O documento afirma que a realização da revista vexatória (expressão usada no texto) é confirmada “por todas as direções de unidades prisionais do Estado de São Paulo, com exceção daquelas que possuem scanners corporais (Centros de Detenção Provisória de Pinheiros e Penitenciária 2 de Presidente Venceslau) e daquelas em que foi concedida ordem judicial para cessação da prática ilegal (Penitenciárias 1 e 2 de Itirapina e Penitenciária de Dracena)”.
Entre outubro de 2014 e maio de 2016, defensores públicos visitaram os 41 Centros de Detenção Provisória do Estado, cerca de metade das unidades prisionais femininas e ainda diversas outras masculinas, onde “foi possível confirmar que a revista vexatória é prática disseminada em todas as unidades prisionais paulistas”.
De acordo com o inquérito civil em curso no Ministério Público, a SAP ainda não respondeu aos pedidos de informações feitos pela corregedoria a partir de agosto de 2016.
Decisões na Justiça a favor da lei
Pelo menos em duas regiões do Estado de São Paulo a Justiça já autorizou visitantes a ingressarem em presídios sem passar pelo procedimento de tirar a roupa e agachar repetidas vezes.
Em Tupi Paulista (680 km da capital), uma mulher, parente de um preso, denunciou humilhações à Defensoria Pública e conseguiu autorização da Corregedoria Geral da Justiça para fazer a visita sem passar por revista íntima, em outubro de 2016.
Na região de Rio Claro (190 km da capital), a Defensoria Pública conseguiu cinco mandados de segurança individuais, no primeiro semestre de 2015, para que parentes de presos fossem liberados da revista íntima.
Em junho de 2015, a Justiça concordou com uma ação civil pública movida pela defensoria e liberou da revista íntima todos os visitantes das Penitenciárias 1 e 2 de Itirapina.
Autor da ação, o defensor público Vinícius da Paz Leite diz que a lei 15.552 não condiciona o fim da revista íntima à compra de equipamentos.

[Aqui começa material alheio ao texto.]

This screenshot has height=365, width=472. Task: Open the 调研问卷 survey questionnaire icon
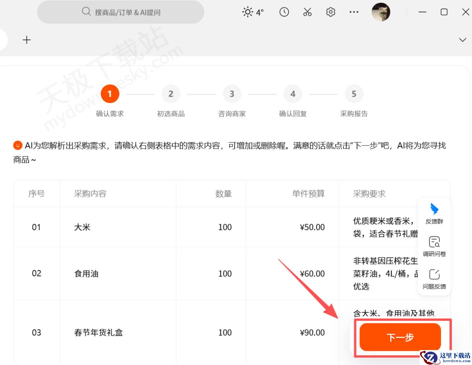[434, 246]
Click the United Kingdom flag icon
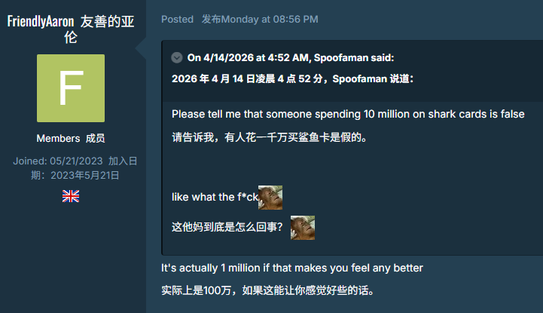This screenshot has height=313, width=543. click(71, 196)

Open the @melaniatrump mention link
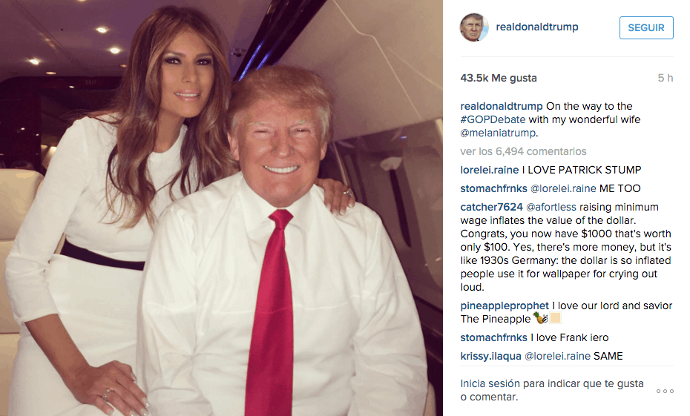(x=498, y=133)
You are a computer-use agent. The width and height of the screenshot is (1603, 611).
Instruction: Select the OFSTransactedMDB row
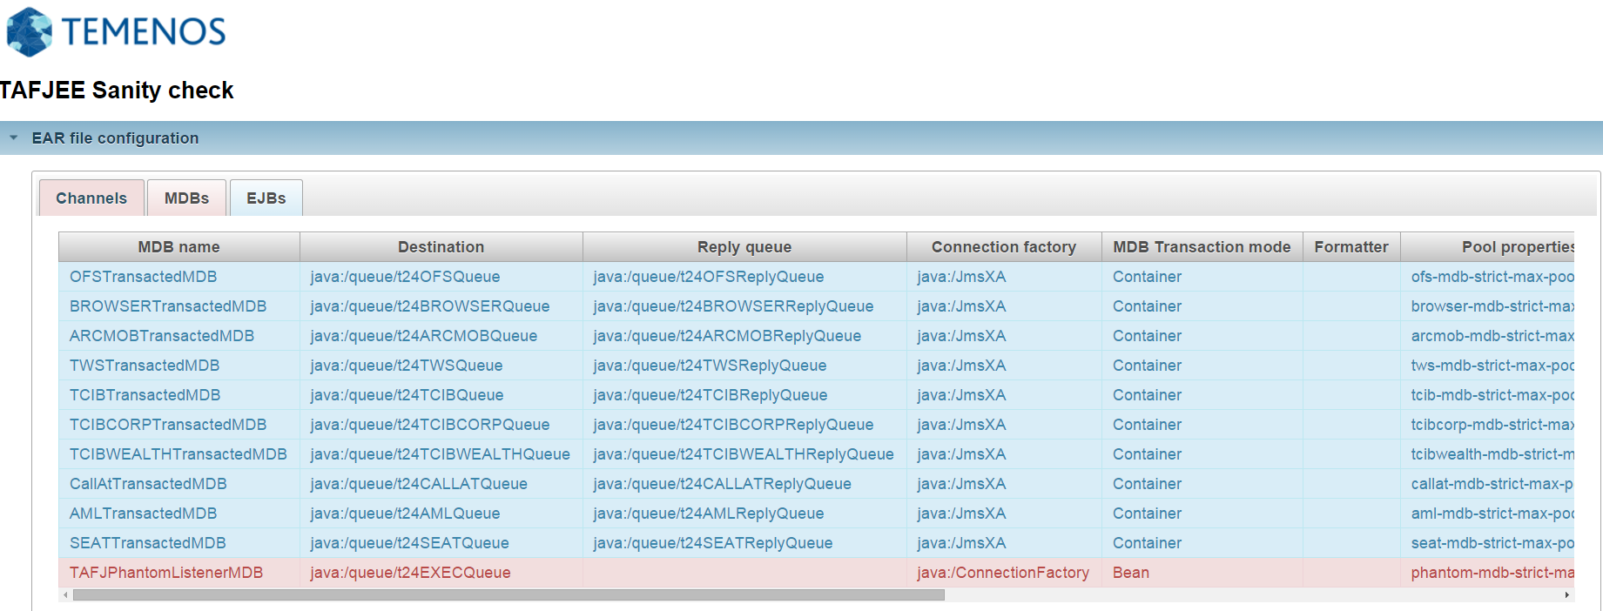(144, 277)
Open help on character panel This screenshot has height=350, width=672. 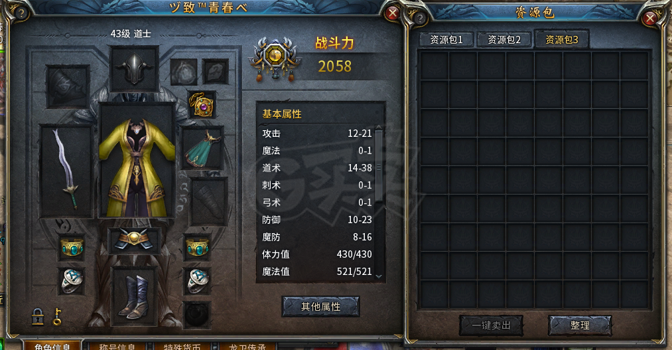pos(20,13)
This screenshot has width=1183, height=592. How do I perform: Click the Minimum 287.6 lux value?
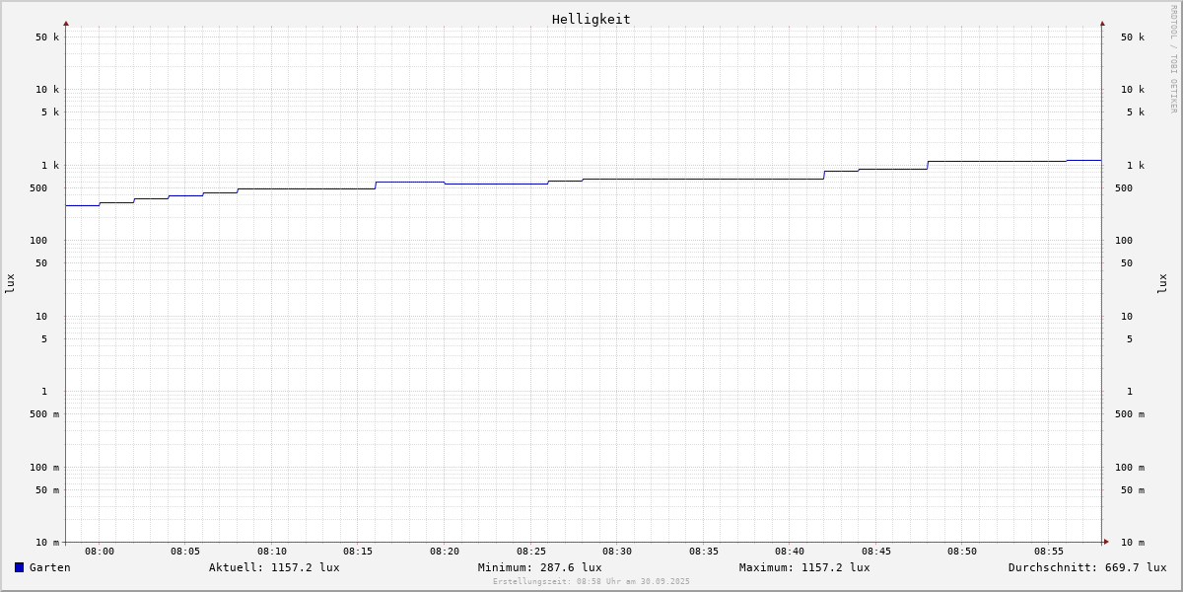539,567
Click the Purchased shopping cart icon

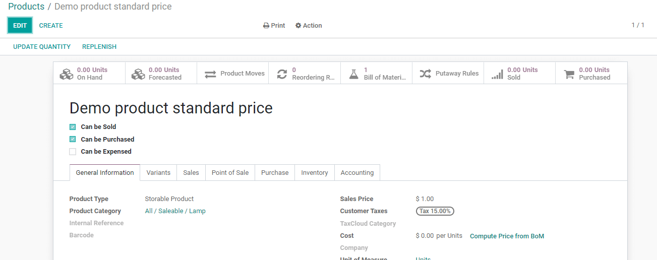click(569, 74)
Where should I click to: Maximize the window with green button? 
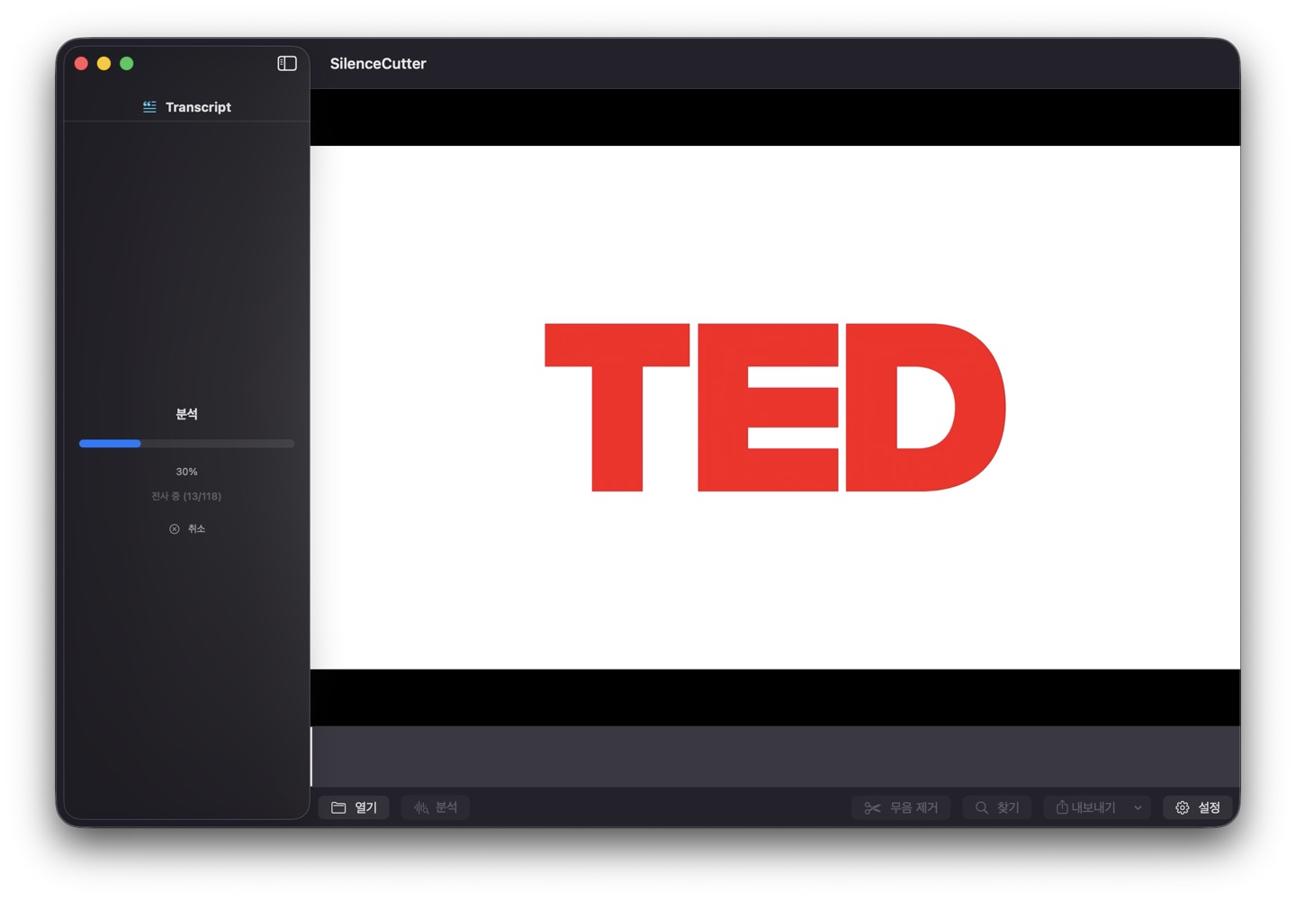[x=127, y=63]
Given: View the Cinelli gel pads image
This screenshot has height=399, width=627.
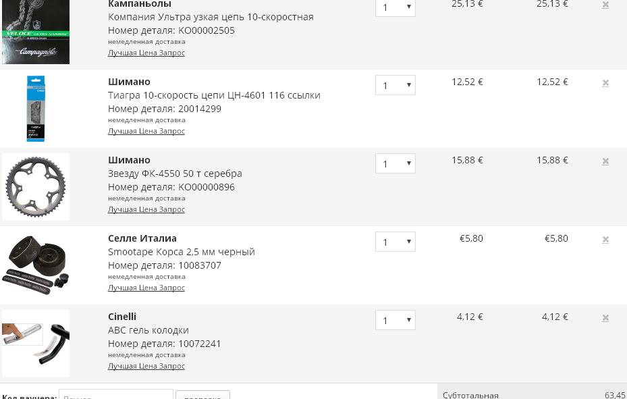Looking at the screenshot, I should click(x=36, y=344).
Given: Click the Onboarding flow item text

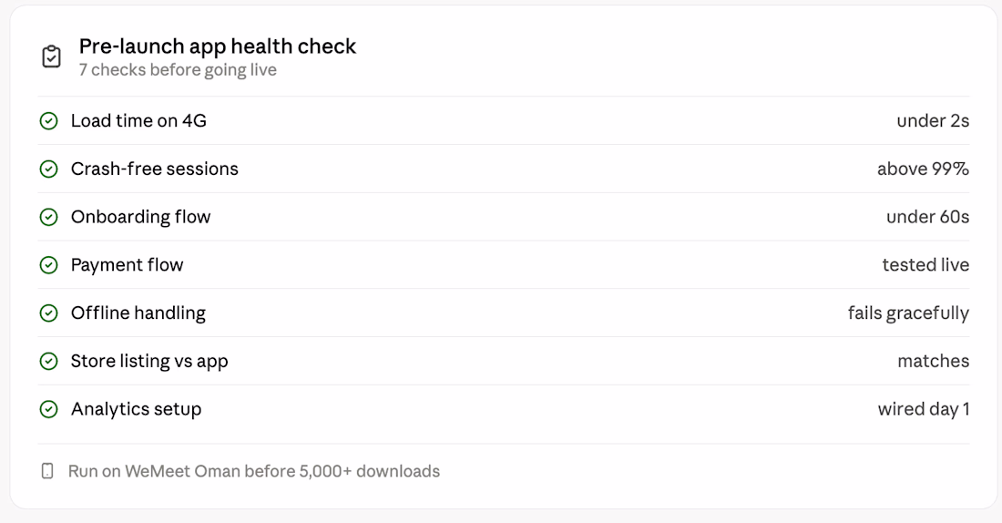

“A Corregedoria do Tribunal de Justiça do Estado de São Paulo deveria unificar esse entendimento em nível estadual, responsabilizar o Estado e determinar que cessem as revistas vexatórias em todos os presídios, esse é o ideal”, afirma.
A SAP não respondeu aos pedidos da reportagem por comentários sobre a viabilidade de abolir revistas íntimas sem a utilização de scanners corporais nem sobre a condição de eliminar a revista íntima com a compra desses aparelhos.